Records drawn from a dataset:
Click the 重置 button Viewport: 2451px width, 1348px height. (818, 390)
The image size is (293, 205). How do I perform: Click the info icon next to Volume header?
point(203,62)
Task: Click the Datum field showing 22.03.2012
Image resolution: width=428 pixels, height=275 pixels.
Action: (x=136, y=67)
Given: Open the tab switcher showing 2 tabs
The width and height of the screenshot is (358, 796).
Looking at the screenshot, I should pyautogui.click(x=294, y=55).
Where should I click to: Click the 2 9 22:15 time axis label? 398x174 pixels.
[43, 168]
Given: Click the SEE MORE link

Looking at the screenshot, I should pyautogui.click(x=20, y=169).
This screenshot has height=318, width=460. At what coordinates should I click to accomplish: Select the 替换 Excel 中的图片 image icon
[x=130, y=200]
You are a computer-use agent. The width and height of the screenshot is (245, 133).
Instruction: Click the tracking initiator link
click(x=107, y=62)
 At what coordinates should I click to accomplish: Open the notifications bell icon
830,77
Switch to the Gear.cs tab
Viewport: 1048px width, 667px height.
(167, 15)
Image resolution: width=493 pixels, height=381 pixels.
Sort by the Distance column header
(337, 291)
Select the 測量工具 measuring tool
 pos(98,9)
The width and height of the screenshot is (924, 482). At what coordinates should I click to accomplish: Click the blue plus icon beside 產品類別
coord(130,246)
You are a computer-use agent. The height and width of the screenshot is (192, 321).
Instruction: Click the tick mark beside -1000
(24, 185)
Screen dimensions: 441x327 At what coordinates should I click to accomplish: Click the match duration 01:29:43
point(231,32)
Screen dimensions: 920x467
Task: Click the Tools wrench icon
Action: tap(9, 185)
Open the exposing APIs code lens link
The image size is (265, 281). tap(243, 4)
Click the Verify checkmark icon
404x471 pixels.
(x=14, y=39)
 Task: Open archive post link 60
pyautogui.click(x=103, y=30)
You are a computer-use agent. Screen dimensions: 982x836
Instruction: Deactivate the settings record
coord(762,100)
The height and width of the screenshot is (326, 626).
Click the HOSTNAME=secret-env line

■ INSTRUCTIONS FOR THE TASK
Copy each line from the entries above that has the word "computer" in it.

■ SOLUTION FOR THIS PROBLEM
You are a computer-use agent. The width and height of the screenshot is (245, 133).
You are a computer-use agent. The height and width of the screenshot is (192, 321).
You are a computer-use agent. Screen dimensions: 982x836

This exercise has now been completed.